Tis the season for giving thanks, food, holiday cheer, decorations, food, family, sharing and….did I say food? Thanksgiving is the ultimate stuff yourself until you can’t even stand the sight of turkey holiday. The three F’s of Thanksgiving is what makes it so enjoyable…family, friends, and food. Thanksgiving feasts consume more than 20 percent of the number of domestic turkeys raised in the United States this year!! That’s a total of 51,650,000 turkeys! We all want to watch our favorite football team play on Thanksgiving, talk politics with the family and gorge on food but to ensure you actually get to do these things foodsafetynews.com has provided a holiday guide on everything to do from your plane flight to your relatives house to prepping that turkey. These food safety tips will keep you and your family happy this Thanksgiving.
Taking a plane flight to Aunt June’s? You may want to consider purchasing your drink before you board the plane rather than indulging in that complimentary in-flight soda. In an Environmental Protection Agency study, one in eight planes does not meet water safety standards…that includes their ice!
“Please ensure your tray tables remain in their upright, locked position”…another bacteria hangout culprit. The National Science Foundation found that tray tables contain 10 times more bacteria than the flush handle IN the toilet! If you aren’t a mom and have the sanitizing wipes everywhere you go, get some before you travel…you won’t be sorry.
Proper thawing and preparation of the turkey are imperative. Turkey should never be defrosted at room temperature, the refrigerator or cold water thawing is the best way to defrost your turkey.
Turkey temperatures!!! Your turkey is not safe to consume until it reaches 165° Fahrenheit. Always use a thermometer to check the temperature of the bird, you cannot tell by color if the turkey is done. It’s best to take the temperature in three different spots with varying thickness.
After everyone eats, no one wants to clean up. It’s the worst! But all perishable foods should be thrown out if they have been sitting longer than two hours at room temperature.
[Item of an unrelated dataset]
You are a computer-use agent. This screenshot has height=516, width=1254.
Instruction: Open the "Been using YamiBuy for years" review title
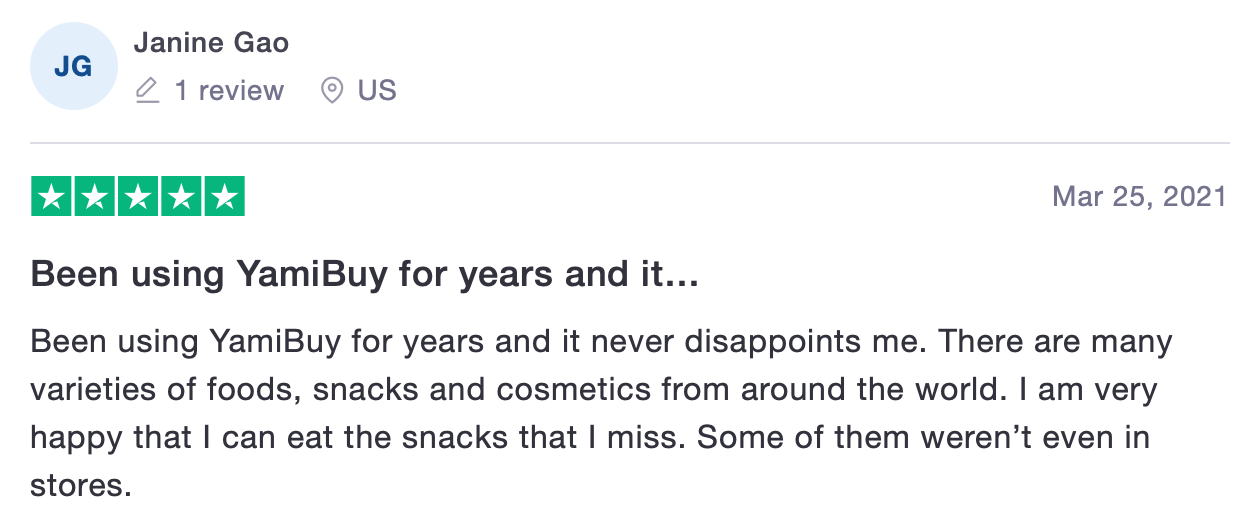click(365, 275)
Temperatures between 40° and 140° F. are considered the danger zone, where bacteria multiplies the quickest…so buck up and put those leftovers in the fridge ASAP.
To make sure everyone enjoys their Thanksgiving meal and no one gets sick use these guidelines and the worst thing you’ll have to worry about at the family get together is your football team losing 🏈 ….and of course the turkey coma you’ll be in for days. 🦃
Happy Thanksgiving from the Small Box Energy family to yours!